Kwame Dadzie
ENTERTAINMENT JOURNALIST, Kwame Dadzie, has responded to growing allegations that Ghanaian media fails to support local artistes and creatives when they have projects to promote. The comments follow complaints from some industry players who say their work is overlooked.
In a post on Facebook, Kwame Dadzie created a scenario of how artistes lament: “I toured Europe and performed to big audiences, but the Ghanaian media didn’t talk about it. These media people will never talk about the good things we do. I am surprised no blogger or journalist has said anything about this Ghanaian film making it big at an international film festival.”
Kwame Dadzie, in response, said the reality is different. According to him, most journalists in the culture and arts space genuinely want to highlight good news about Ghanaians. “The reality is that a lot of Ghanaian journalists in the culture and arts space would want to write or talk about any good thing happening about their own. Most times, we do stories for people in the industry on our own volition,” he disclosed.

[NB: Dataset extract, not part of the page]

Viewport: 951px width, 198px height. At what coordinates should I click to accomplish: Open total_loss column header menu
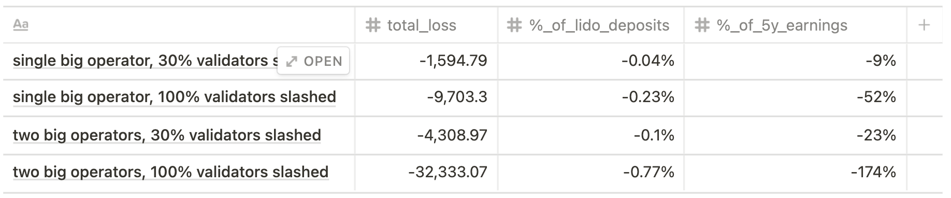click(x=426, y=25)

However, he explained that the media has limitations. “The media is not omniscient or omnipresent. We are not magicians. We can’t know everything happening in the world. We can only report on what we have seen or discovered,” he stressed.
Kwame Dadzie noted that the rise of digital platforms has made it even harder for individual projects to stand out, “especially in the new media era, where so many things are happening at the same time on the internet; the good thing you are doing is likely to be drowned out because the space is crowded. Everybody is a writer now. Everybody is a blogger. Every social media user is producing content. You will be lost in the crowd if you don’t intentionally project yourself or what you do.”
He added that artistes and creatives must take responsibility for promoting their own work. “The long and short of plenty English I am typing is that if you are doing something and you have not intentionally developed a Public Relation (PR) strategy for it, don’t expect it to automatically get media attention. If, by happenstance, you get earned media, thank God for it. But that doesn’t usually happen. Let’s not underrate PR.
“It is easier for your work to get media coverage when you present it to a journalist or blogger than to wait for them to find out about it. If they don’t find out, your work possibly dies out,” he added.